You are on page 1of 4

Jenny Jeanne Wen

Jul 15, 2023

Seeking Jane
Thinking about Becoming Jane
As a Jane Austen enthusiast, I have read and seen many of her works
and films adapted from her compositions, for instance, Pride and
Prejudice directed by Joe Wright and Sense and Sensibility directed by Ang
Lee. Among all those films about Jane, there’s one that’s not adapted
from any of Jane’s novels and is not that eminent but still made fans
of Jane Austen shed a tear. It focuses on Jane herself. It’s Becoming Jane
directed by Julian Jarrold.
Jane was a girl with a fertile imagination and conspicuous writing
talent who lived with her siblings and parents in Hampshire. Henry,
Jane’s older brother, finished his study in London and came back to
the cottage in Hampshire with his friend Thomas Lefroy. Lefroy is a
young law student in London who came from Limerick and was
recently released by his uncle, also known as his teacher, for his
debauchery, womanising and squandering to Austen’s cottage. At first
sight, Jane considered Lefroy as an impudent and lofty cockney while
Thomas evaluated Jane as a pedantic, mind-unacquainted country
girl who, quoted from the original play, 'lack of experience'. As time
passed, under one roof days and nights, they had changed their
thoughts of each other, and eventually fell in love with each other.
They tried lots to persuade Thomas’s uncle to permit their
engagement but failed.

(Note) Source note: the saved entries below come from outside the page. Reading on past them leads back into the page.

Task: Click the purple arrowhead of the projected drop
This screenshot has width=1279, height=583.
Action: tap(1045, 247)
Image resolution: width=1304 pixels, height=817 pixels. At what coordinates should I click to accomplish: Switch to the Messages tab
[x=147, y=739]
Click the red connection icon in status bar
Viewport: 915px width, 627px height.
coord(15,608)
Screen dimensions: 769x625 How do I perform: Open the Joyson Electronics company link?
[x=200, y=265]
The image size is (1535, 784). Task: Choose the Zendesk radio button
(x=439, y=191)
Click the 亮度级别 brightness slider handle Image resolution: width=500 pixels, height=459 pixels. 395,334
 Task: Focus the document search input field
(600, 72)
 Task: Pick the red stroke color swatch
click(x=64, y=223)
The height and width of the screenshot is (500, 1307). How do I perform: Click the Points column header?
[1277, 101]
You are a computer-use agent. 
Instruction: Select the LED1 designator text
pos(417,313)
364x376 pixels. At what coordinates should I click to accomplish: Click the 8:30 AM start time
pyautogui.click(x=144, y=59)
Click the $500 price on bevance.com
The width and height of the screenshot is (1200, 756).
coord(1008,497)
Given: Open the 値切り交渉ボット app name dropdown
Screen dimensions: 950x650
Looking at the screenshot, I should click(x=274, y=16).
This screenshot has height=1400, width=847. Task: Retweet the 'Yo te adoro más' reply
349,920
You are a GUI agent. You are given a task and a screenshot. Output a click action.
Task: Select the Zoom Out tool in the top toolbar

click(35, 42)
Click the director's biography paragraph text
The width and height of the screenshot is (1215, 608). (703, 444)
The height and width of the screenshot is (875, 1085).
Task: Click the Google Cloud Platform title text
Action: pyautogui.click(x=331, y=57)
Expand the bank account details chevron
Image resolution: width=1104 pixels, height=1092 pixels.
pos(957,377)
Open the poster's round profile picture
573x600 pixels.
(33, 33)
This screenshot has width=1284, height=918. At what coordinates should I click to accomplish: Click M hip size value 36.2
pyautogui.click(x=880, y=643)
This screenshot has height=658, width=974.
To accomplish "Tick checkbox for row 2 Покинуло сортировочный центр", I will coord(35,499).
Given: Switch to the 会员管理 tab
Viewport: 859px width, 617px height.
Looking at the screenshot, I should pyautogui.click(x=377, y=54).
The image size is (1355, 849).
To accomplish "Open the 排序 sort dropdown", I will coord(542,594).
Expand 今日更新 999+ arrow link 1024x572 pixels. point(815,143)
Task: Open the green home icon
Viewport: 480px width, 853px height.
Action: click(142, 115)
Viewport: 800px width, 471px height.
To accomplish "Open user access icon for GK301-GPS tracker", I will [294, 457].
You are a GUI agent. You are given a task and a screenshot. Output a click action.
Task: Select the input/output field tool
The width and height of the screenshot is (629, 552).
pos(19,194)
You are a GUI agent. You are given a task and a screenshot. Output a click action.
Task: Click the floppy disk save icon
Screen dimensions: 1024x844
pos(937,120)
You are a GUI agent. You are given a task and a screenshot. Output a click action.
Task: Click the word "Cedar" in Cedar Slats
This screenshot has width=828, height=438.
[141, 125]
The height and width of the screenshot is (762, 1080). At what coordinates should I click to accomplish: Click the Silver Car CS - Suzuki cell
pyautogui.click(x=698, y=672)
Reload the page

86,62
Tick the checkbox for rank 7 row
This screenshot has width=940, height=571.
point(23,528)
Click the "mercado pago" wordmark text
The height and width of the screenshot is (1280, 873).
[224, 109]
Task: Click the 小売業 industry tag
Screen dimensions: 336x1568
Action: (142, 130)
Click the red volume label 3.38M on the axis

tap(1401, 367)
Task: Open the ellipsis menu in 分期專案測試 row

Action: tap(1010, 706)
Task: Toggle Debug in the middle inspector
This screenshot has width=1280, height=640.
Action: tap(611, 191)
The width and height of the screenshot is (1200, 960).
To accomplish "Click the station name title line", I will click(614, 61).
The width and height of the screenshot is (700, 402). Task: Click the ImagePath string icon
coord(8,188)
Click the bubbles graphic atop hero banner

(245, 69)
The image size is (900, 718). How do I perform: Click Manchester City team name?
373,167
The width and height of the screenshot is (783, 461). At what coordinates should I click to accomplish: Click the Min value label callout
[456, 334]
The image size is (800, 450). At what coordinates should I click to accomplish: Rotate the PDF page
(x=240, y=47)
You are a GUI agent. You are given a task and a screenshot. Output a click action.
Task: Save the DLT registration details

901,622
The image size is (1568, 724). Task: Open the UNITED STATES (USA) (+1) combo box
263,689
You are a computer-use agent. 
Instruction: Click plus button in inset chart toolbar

They even ran away together to avoid the
betrothal marriage and mournful separation. However, after Jane
found out that Thomas’s degenerating camouflage of his financial aid
to his penniless siblings and mother who married a poor man for love

ESSAY 1
so that Lefroy’s uncle refused to help, they separated in grief. Jane
Austen has never married any man in her 41 years of life, even
though there were men with property proposed. Thomas Lefroy
became an influential grand justice and a politician in Parliament in
Ireland, as he promised to Jane. He married a woman who came from
money. He named his first daughter Jane Lefroy.
After watching this film, I supposed that Thomas Lefroy is exactly
the archetypal character of the hero in Jane’s most noted novel Pride
and Prejudice, Mr.Darcy. They have so many things in common. Also, I
guess that Jane put herself as the archetypal character of Mr Darcy’s
beloved wife, Elizabeth Bennett. Jane and Elizabeth both had a
prejudice against Lefroy and Darcy initially. Thomas and Darcy both
behaved arrogantly at first. In the end, they all changed their minds.
The only different thing between reality and the novel is that Jane and
Thomas didn’t rebel successfully from the society of right people,
which Darcy and Elizabeth did. Darcy and Lizzy live in felicity forever
in the novel. Jane and Thomas have never seen one another after their
failed elopement. However, Jarrold, the director, gave a scene of Jane
and Thomas met again years later and Jane realised that Thomas's
daughter’s name was from hers. I adore that brilliant arrangement,
though some pointed out that this scene is a bit sacrilegious and didn’t
esteem the history, for giving the couple a chance to a reunion and
confession. At the same time, this reunion scene broke my heart cause
soon after that I realised the tragedy after the director brought this
seem-to-be-nice shot. The sweeter the bitter. How genius Jarrold was
to evoke the audience’s tragic pleasure.
I firmly believe that Thomas had a life-changing impact on Jane,
both in writing and life. I firmly believe that Jane had a critical
significance in Thomas’s life. Thomas is a crucial afflatus that
emerged abruptly, left regretfully and affected permanently of Jane’s
compositions. Without him, subjective conjecture, Jane might be
married.[ Still, nobody could deny that Jane is an independent lady.]

ESSAY 2
Thomas was greatly gifted in the field of politics and law, but without
Jane, would he become a chief justice?
In fact, in the film, there’s a rich but impudent[the real impudent]
man named Whisley who proposed to Jane several times but failed
and Austens adored him. I have to stress that the movie is talking
about Jane Austen, the legendary novelist. How could she obey the
marriage of property and married a man without passion and
independent thinking? I cannot believe more than Thomas Lefroy is
the right person Jane loved and needed.
They have become the life-long love, passion and sorrow of one
another. They have also become always inspiring and where love is of
one another. I have to quote that prominent lines in the novel Flipped,
'Some of us get dipped in flat, some in satin, some in gloss. But every
once in a while, you find someone who’s iridescent, and when you do,
nothing will ever compare.’
I sincerely wish that Jane and Thomas could wind up with Darcy-
Elizabeth-like marriage and happiness. Like the majority of
Austenites, I wish they could together be in the cottage, discuss the
novels they have read, the political issues Thomas met and the next
novels of Jane, brimmed with blessedness, never the sorrow.